Tax on Savings

Saving money is one of the best financial habits you can build. But while watching your interest grow is satisfying, it’s also important to know whether that interest could be taxed — and what you can do to keep more of your earnings.

In this article, we’ll explain when savings interest is taxed, what allowances exist to help you avoid it, and the best ways to protect your money from unnecessary tax.

Is Savings on Interest in the Taxed?

Yes — interest earned from savings (like a bank account, fixed-term deposit, or savings pot) is classed as savings income by HMRC. That means it can be taxed, depending on:

  • How much interest you earn

  • Your total income

  • Whether your savings are in a tax-free wrapper like an ISA

The good news? Most people won’t pay tax on their savings thanks to a few generous allowances outlined below:

1. Personal Savings Allowance (PSA)

  • Basic-rate (20%) taxpayers: £1,000 tax-free
  • Higher-rate (40%) taxpayers: £500 tax-free
  • Additional-rate (45%) taxpayers: No allowance

This allowance applies to savings interest outside ISAs and helps most people avoid tax on smaller savings pots.

2. Starting Rate for Savings

If your total income (not including interest) is below £12,570, you can earn up to £5,000 of savings interest tax-free on top of your PSA.

This reduces £1 for every £1 your income goes above £12,570 — so it mainly helps those with low or pension-level incomes.

3. ISAs (Individual Savings Accounts)

Any interest you earn within an ISA is completely tax-free — regardless of income or tax band.

  • Cash ISAs
  • Stocks & Shares ISAs
  • Lifetime ISAs

You can save up to £20,000 per tax year in ISAs. Even if you've used your PSA, ISA interest stays tax-free.

Imagine you earn £1,200 in interest this year and you’re a basic-rate taxpayer:

  • The first £1,000 is tax-free under the PSA

  • The remaining £200 is taxed at 20%, costing you £40

  • If you’d earned that £1,200 within an ISA, you’d pay zero tax

Do Savings in Premium Bonds Get Taxed?

Premium Bonds (from NS&I) are a bit different — they don’t pay interest at all. Instead, you’re entered into a monthly prize draw. If you win, the prizes are tax-free.

It’s a bit of a gamble (most people don’t win often), but Premium Bonds can be a tax-efficient option once you’ve maxed your ISA.

Do you need to tell HMRC?

Not always. If your interest is earned within an ISA or stays within your tax-free allowances (like the Personal Savings Allowance or Starting Rate for Savings), you don’t need to report it — HMRC doesn’t require you to do anything.

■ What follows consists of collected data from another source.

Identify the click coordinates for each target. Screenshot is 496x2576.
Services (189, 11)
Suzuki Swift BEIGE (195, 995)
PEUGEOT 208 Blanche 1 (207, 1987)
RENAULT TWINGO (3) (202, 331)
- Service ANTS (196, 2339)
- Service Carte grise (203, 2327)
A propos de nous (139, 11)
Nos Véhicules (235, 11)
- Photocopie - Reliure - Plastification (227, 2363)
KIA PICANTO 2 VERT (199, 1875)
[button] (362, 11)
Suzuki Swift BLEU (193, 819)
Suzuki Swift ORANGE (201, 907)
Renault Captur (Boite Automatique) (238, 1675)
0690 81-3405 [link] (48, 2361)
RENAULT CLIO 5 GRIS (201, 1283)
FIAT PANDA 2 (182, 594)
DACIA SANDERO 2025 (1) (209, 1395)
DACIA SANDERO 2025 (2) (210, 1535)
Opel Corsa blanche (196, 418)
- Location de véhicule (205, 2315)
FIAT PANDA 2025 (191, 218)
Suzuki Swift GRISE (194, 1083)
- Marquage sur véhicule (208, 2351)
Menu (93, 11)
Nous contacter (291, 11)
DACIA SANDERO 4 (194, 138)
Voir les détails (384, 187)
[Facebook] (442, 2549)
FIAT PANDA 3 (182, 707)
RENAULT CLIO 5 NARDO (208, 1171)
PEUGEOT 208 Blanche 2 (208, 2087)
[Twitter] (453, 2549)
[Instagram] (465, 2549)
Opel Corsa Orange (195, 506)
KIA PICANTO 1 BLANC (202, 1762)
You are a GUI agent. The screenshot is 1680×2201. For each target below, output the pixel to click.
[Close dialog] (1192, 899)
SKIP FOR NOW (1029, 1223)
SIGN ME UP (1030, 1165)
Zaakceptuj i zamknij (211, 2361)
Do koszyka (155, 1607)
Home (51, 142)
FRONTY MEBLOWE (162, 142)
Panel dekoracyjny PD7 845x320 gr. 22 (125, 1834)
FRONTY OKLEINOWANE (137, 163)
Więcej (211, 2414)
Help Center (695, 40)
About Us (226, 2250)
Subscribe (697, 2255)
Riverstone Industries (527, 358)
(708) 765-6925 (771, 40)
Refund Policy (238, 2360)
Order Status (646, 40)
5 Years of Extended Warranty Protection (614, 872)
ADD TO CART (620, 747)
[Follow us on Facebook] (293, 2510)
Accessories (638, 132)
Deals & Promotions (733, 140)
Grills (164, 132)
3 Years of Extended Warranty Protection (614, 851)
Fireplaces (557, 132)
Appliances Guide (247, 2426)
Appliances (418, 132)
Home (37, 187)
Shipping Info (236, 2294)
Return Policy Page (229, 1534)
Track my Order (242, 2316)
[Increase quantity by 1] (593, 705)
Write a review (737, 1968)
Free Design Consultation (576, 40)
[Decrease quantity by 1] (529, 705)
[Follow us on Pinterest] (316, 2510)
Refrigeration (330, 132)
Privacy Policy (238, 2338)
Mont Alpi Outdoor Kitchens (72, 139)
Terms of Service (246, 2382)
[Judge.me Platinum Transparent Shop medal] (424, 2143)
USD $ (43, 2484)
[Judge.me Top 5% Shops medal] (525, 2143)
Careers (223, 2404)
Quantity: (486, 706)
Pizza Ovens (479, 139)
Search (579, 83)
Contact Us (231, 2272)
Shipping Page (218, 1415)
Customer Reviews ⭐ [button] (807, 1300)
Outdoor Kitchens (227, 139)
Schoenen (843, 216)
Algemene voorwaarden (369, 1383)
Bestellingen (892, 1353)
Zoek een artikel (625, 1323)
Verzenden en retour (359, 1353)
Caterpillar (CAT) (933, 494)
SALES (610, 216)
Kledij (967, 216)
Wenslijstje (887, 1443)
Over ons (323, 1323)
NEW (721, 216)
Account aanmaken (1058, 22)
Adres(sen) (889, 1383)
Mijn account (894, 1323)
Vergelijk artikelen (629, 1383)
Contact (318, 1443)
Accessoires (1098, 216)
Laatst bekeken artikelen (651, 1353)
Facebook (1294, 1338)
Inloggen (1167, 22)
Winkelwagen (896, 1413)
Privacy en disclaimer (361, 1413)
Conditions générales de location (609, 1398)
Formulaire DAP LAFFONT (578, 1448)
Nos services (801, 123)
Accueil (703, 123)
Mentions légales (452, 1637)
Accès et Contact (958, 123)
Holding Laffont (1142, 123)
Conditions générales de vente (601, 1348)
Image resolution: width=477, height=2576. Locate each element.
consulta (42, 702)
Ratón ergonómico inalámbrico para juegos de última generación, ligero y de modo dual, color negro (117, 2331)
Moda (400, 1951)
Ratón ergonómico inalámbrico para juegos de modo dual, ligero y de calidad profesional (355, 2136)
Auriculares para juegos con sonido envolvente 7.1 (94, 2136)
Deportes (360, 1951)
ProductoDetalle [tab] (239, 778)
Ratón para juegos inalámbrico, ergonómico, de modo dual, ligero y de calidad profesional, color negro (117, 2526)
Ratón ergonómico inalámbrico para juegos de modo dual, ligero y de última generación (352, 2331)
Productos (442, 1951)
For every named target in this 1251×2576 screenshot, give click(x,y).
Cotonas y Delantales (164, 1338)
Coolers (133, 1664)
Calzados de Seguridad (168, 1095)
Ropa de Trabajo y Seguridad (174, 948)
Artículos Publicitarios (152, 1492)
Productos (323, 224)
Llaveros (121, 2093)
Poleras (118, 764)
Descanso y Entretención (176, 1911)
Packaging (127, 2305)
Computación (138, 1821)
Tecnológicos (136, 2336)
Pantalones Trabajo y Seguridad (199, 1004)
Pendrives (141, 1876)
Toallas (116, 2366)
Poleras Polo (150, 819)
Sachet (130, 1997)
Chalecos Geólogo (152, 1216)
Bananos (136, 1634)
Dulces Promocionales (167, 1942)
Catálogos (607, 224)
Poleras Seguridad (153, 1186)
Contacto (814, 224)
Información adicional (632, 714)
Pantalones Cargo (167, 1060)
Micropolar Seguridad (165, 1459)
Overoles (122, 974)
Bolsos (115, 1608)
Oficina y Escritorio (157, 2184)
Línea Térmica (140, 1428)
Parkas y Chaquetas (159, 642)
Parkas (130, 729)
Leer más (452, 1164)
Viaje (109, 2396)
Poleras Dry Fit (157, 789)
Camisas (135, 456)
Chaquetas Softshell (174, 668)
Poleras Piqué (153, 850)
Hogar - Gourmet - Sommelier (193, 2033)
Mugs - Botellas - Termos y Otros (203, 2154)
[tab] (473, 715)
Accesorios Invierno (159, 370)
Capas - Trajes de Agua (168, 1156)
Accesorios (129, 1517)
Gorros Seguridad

But you do need to tell HMRC if any of the following apply:

  • You earn more interest than your allowances cover (e.g. more than £1,000 if you're a basic-rate taxpayer)

  • You complete a Self Assessment tax return

  • You're self-employed or have multiple income sources

  • You receive a large amount of interest from non-ISA savings, investments, or property

In most other cases, HMRC will adjust your tax code automatically through PAYE, so the tax is collected without you needing to file anything separately.

Top Tips to Be Tax-Efficient with Savings

1. Use Your ISA First

Interest earned in an ISA is always tax-free, no matter how much you earn. It’s usually the best place to save first.

2. Check the Starting Rate

If your income is under £17,570, you may qualify for the Starting Rate for Savings — up to £5,000 tax-free interest.

3. Split Savings with a Partner

Both spouses get their own Personal Savings Allowance, so sharing savings can help minimise tax across a household.

4. Consider Premium Bonds

Instead of interest, you get entered into a monthly prize draw. All prizes are tax-free — even if you win big.

5. Shop Around

Look for high-interest accounts that keep you within your tax-free limits. Rates vary widely, so compare regularly.

Summary

With the PSA, Starting Rate, and ISAs, most UK savers won’t have to worry about paying tax on their interest — especially if your savings pot is under £50,000. But as interest rates rise and your savings grow, it’s worth checking in on what you’re earning — and how much of it you actually keep.

Being aware of your allowances and using the right accounts can help you protect more of your money from tax — and that’s what smart saving is all about.